LA SILENCIOSA DANZA
En el gran salón de las sesenta y cuatro baldosas, se celebra un baile. Sin invitación, se cuela el graznido de un cuervo. Un soplo de inmolación atraviesa la estancia, rozando los velos de las ventanas afiladas.
No derrama una sola gota de sangre. Tendida en un lateral, yace aún majestuosa. La perla de su corona negra resalta sobre el mosaico blanco. ¡Es la reina! Para ella finaliza la silenciosa danza.
Con su muerte, una sombra lúgubre se extiende sobre el reino. El alfil que la custodia, impotente ante la gran pérdida, vaga torturado de esquina en esquina por el aposento, trazando cruces aspadas.

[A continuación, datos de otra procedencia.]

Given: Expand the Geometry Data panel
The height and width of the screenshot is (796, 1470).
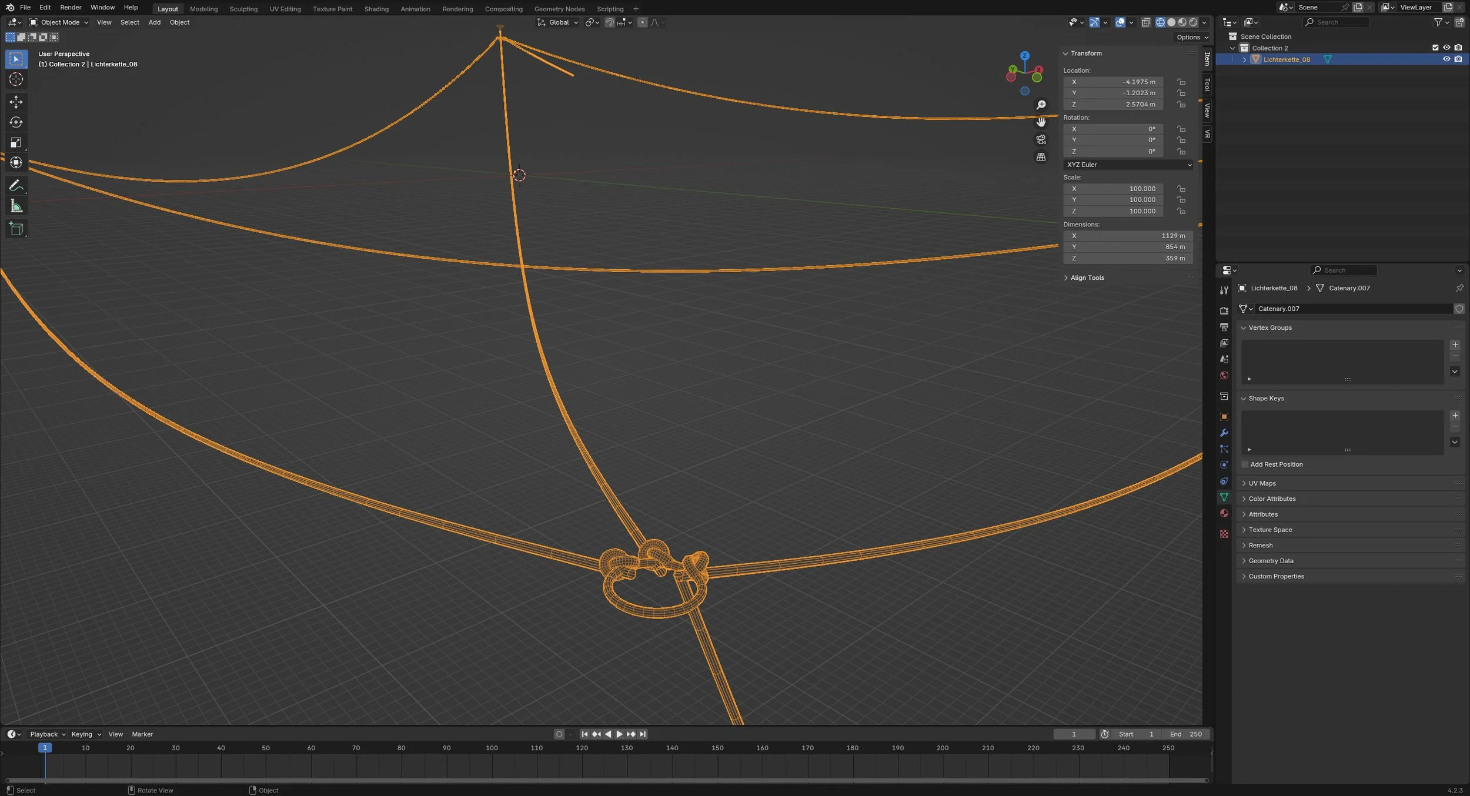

La reacción del monarca es inmediata: «La entrega y sacrificio de mi dama, valiente y astuta, no serán en vano». Armado de frialdad y templanza, avanza dispuesto a abatir él solo al enemigo si fuera necesario, aunque sea su última hazaña. La cruz de su corona alarga aún más su elevada figura. Todo en el salón tiembla a su paso. Con ella caída en el suelo, loco de soledad, concluirá su danza.
Tras una coreografía calculada, sentencia victorioso:
—Jaque mate— y el tiempo se detiene en el reloj del palacio.